In China, biggest and oldest civilized country in the world, few people can read and write. Of those few, many fewer know the "correct," classical language, in which all Chinese masterpieces have been written, time out of mind. In 1917, when China's civilization began to come rapidly apart, plain speech (pai-hua} began to be literarily respectable, is now the accepted written language for China's literates. To give a sample of what present-day Chinese are reading, Journalist Edgar Snow last week published a translation of 24 pai-hua stories.

Since China has been heaving with revolution for the past 20 years, the great majority of these stories have social upheaval for their background. Most of the authors are Leftwing; many have been shot or imprisoned. Their names, well-known in China, will be mostly just queer names to U. S. readers: Lu Hsün, Jou Shih, Ting Ling, T'ien Chün, Shih Ming.

Some readers may recognize Lin Yü-t'ang (My Country and My People}, but Lu Hsün, "China's Chekhov," and Mao Tun, "perhaps the outstanding novelist of China today," will be new acquaintances.

Editor Snow admits his translations are very free, admits also that he has freely used his blue pencil, because even pai-hua is too discursive for occidental taste.
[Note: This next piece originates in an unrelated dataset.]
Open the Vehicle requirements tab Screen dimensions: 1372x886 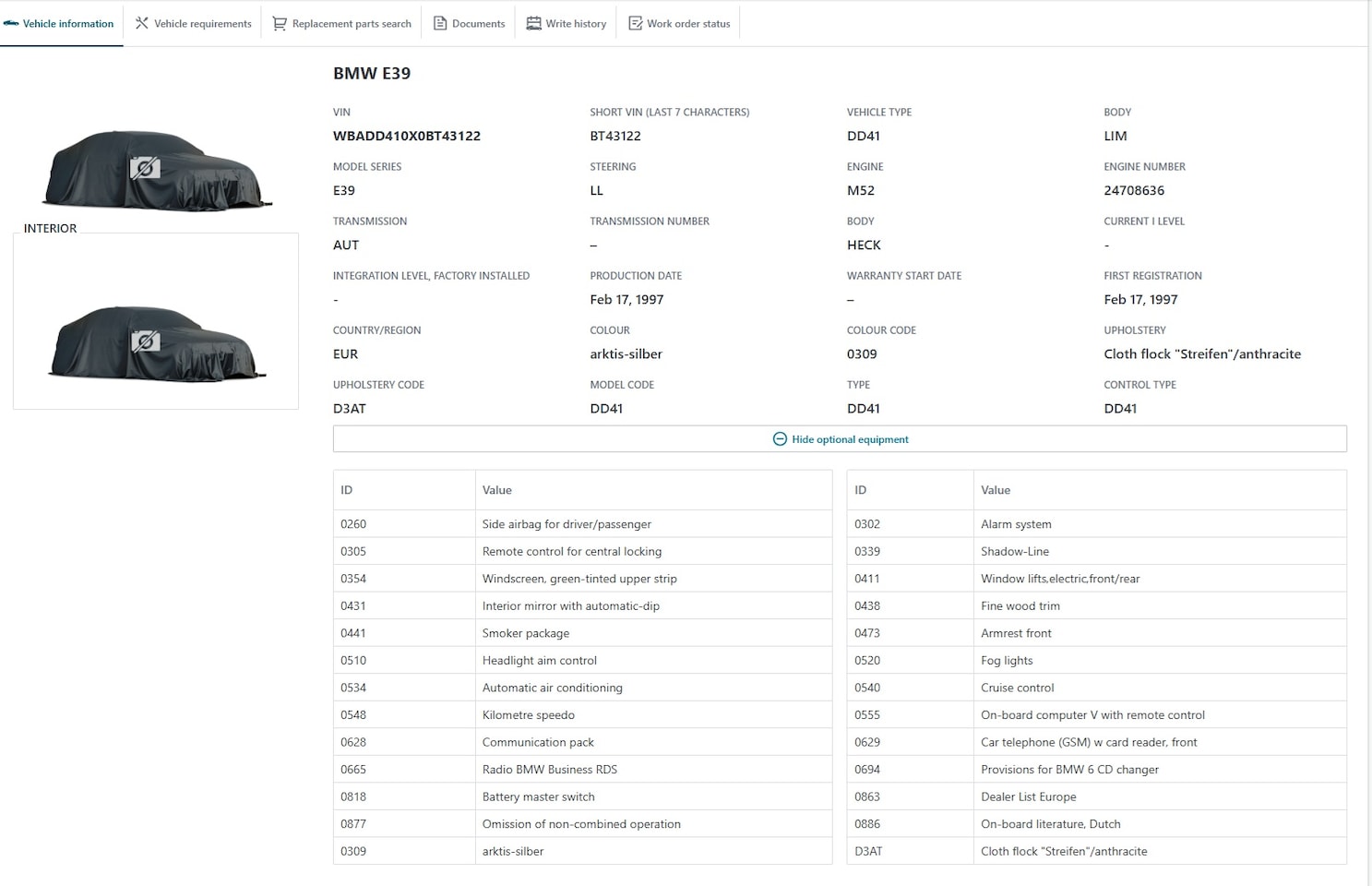click(x=201, y=23)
Open-eyed readers of Living China will find these stories queerly human, may be surprised to find many of them bitter, strong, ironic stuff. Because they are written in pai-hua, China's national cussword appears frequently. A mild-seeming expression, "his mother's" (shortened form of "rape your mother") is apparently used to express any shade of any emotion.

Some of the stories:

¶Because it is well known that a dose of fresh human blood is a sovereign specific against consumption, an old tea- house keeper goes to an execution, gets a roll saturated in blood for his dying son. But the son dies; the two mothers meet in the crowded graveyard, find their sons are lying next each other.
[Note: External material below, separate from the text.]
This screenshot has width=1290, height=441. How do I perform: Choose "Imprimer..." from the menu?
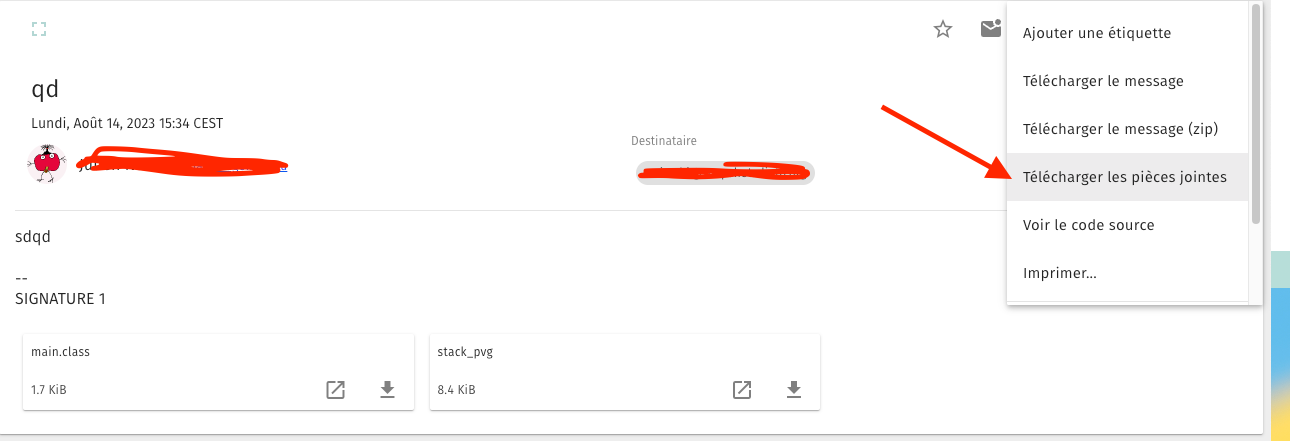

¶An older brother, in a fit of older-brotherishness, wrecks his little brother's kite. Remorse pursues him; when they are both grown men he finally nerves himself to ask forgiveness. The younger brother has forgotten all about it.

¶To save himself and his son from starvation, a poor man leases his wife for three years to a childless rich man. She fulfills the contract, bears the rich man a son, then returns to her poverty, her heart torn between her two children.
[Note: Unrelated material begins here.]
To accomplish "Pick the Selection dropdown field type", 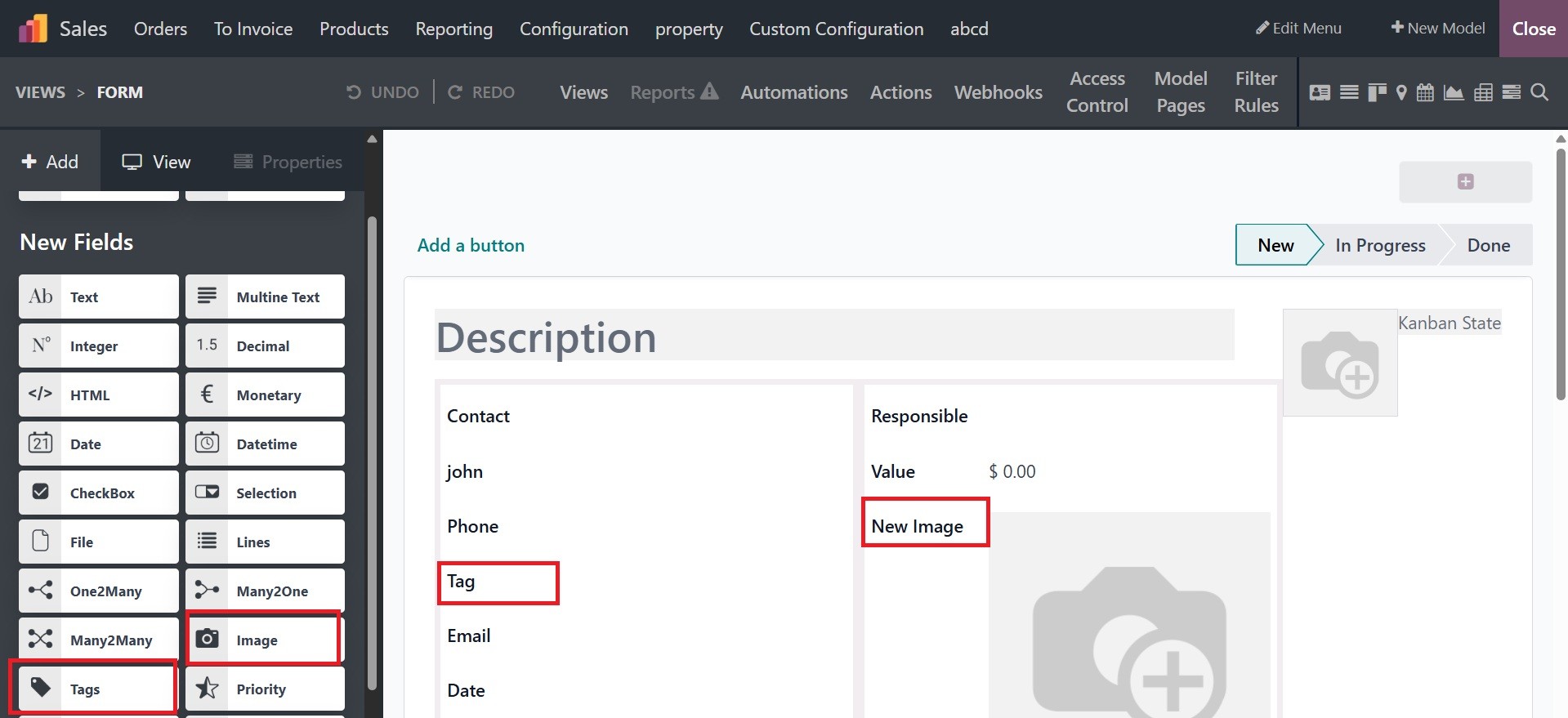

¶An old woman, hearing the young people talk revolution, and understanding only that "they" (the Communists) are goodhearted, will take care of everybody, gets her old cronies together, makes a revolutionary flag to send "them."

¶When a village girl is caught in the act of love, her mother spends everything they have on a feast for the local big men, hoping that they will then commute her daughter's sentence from death to banishment. They do; the daughter goes off to starve while her penniless mother stays home.